JAKARTA – Rancangan Undang – Undang (RUU) Energi  Baru Terbarukan (EBT) ditargetkan selesai dalam jangka waktu satu tahun ke depan.
Herman Khaeron, Wakil Ketua Komisi II DPR RI, mengatakan rancangan dan idenya muncul pada awal 2018 dan tidak mudah untuk memasukkan terhadap Prolegnas maupun prioritas.
“Ini menjadi inisiatif DPR untuk mempercepat proses agar bisa diselesaikan dalam durasi waktu yang terbatas. Saya pikir satu tahun ini (RUU EBT) bisa selesai,” kata Herman dalam acara Launching EBTKE Connex di Jakarta, Kamis (11/7).
Herman mengatakan, latar belakang munculnya inisiatif DPR menyusun RUU EBT adalah kesadaran bahwa kebutuhan energi semakin meningkat sementara kemampuan dalam negeri untuk menyediakan energi fosil tidak mencukupi untuk mengimbangi.  Apabila situasi ini terus berlangsung tentu tidak akan menguntungkan, suatu saat ketergantungan impor semakin besar padahal Indonesia memiliki potensi besar di EBT.
“Kendalanya, kompetitif harga.

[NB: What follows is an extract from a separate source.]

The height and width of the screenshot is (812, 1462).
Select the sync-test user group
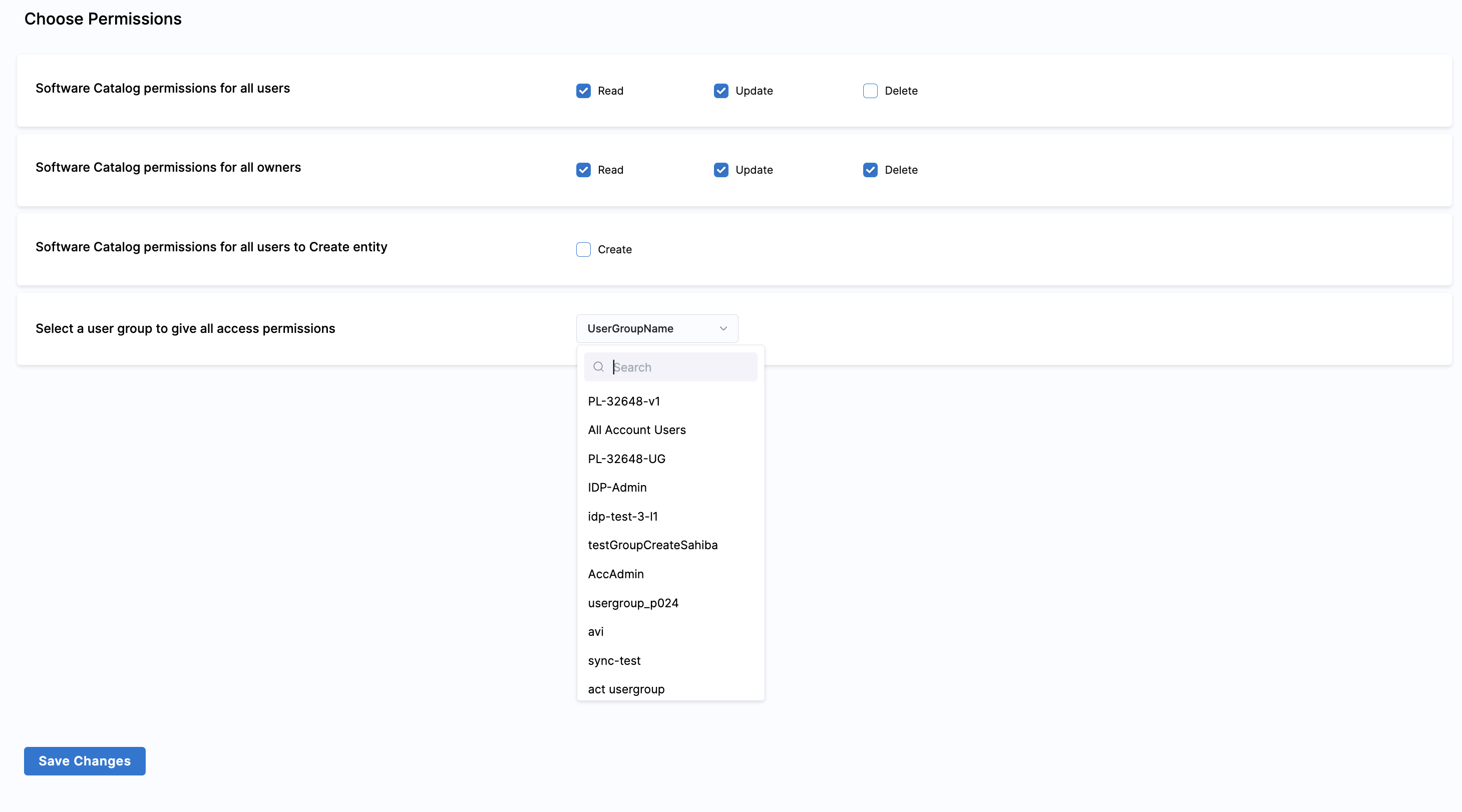point(614,660)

Ini yang selalu menjadi kendala. Padahal, membangun EBT itu justru kita membangun pertumbuhan ekonomi secara nasional,” ujar Herman.

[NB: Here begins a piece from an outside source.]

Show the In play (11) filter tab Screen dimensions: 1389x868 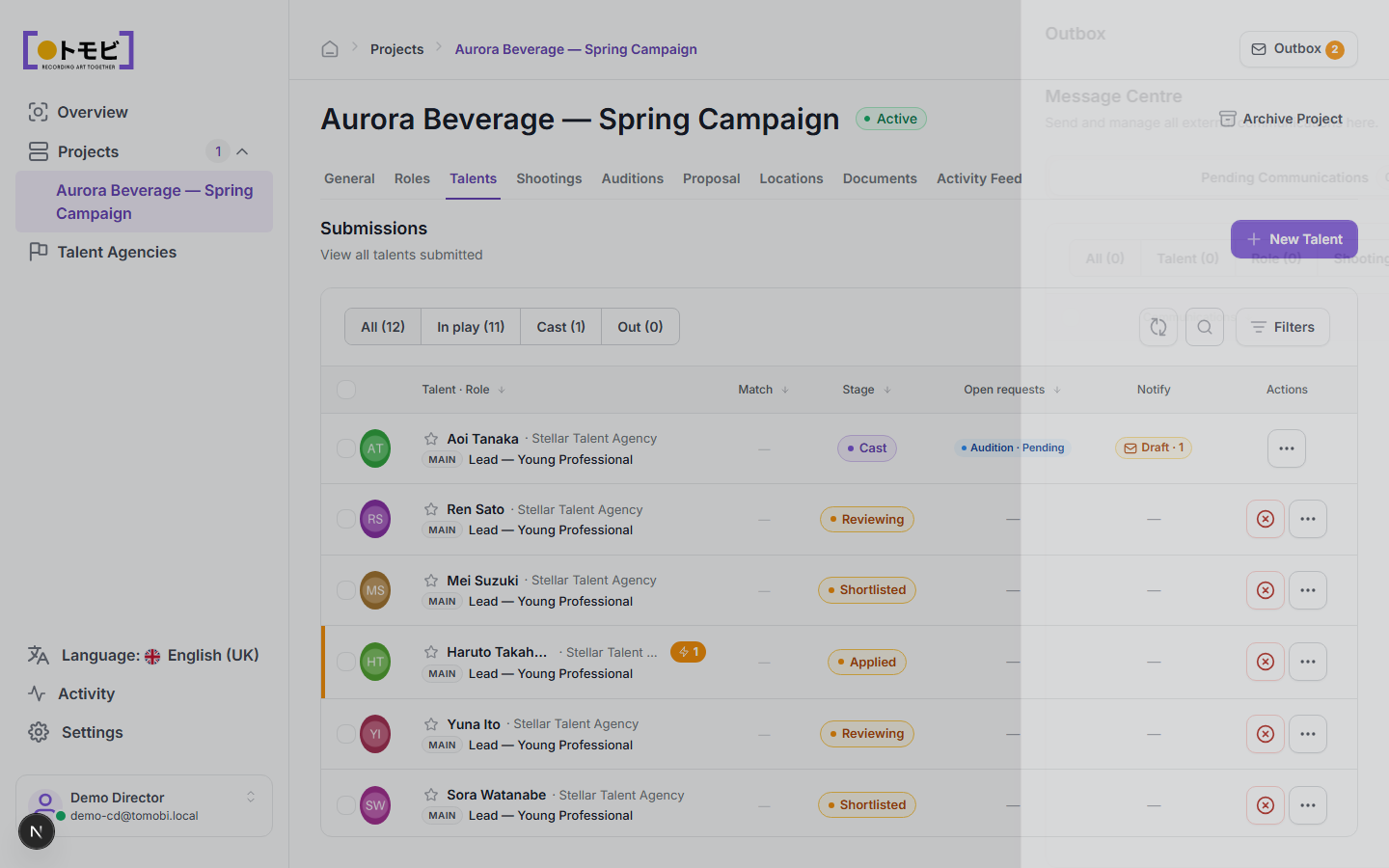(471, 327)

Dia menekankan perlunya political will untuk bisa melahirkan berbagai peraturan perundangan. Menggagas UU EBT adalah keputusan politik untuk bisa mengawal agar ke depannya memungkinkan untuk mengembangkan EBT.

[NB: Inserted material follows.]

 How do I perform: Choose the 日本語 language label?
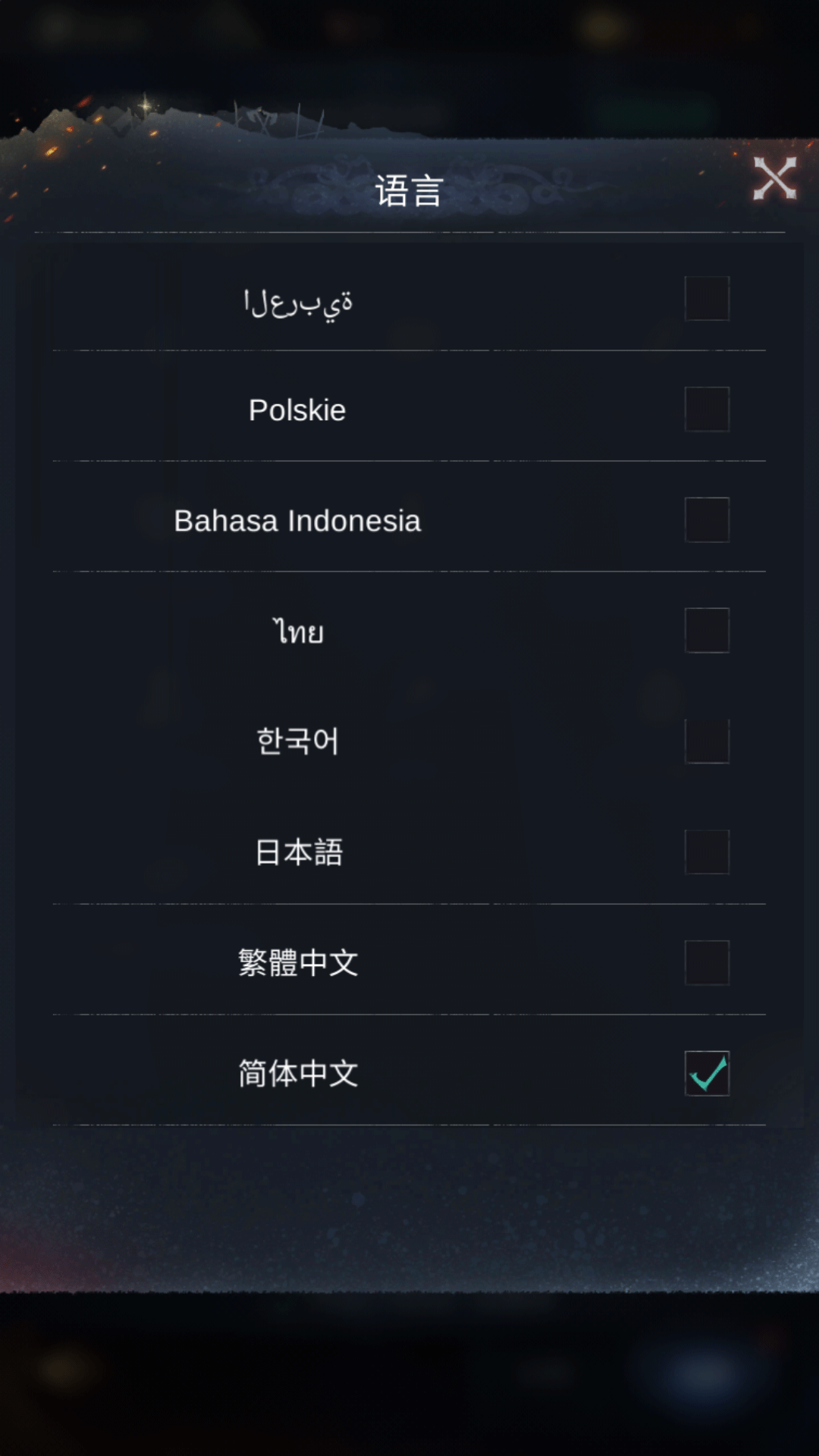tap(299, 852)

“Pada 2050 Denmark sudah mau melepaskan diri dari energi fosil. Di New Zealand, sudah ada beberapa PLTU batu bara yang ditutup. Keberanian pemerintah tentunya juga menjamin daripada pertumbuhan sektor EBT yang sampai saat ini masih dianggap harganya terlalu mahal dan pertumbuhannya lambat,” tandas Herman.(RA)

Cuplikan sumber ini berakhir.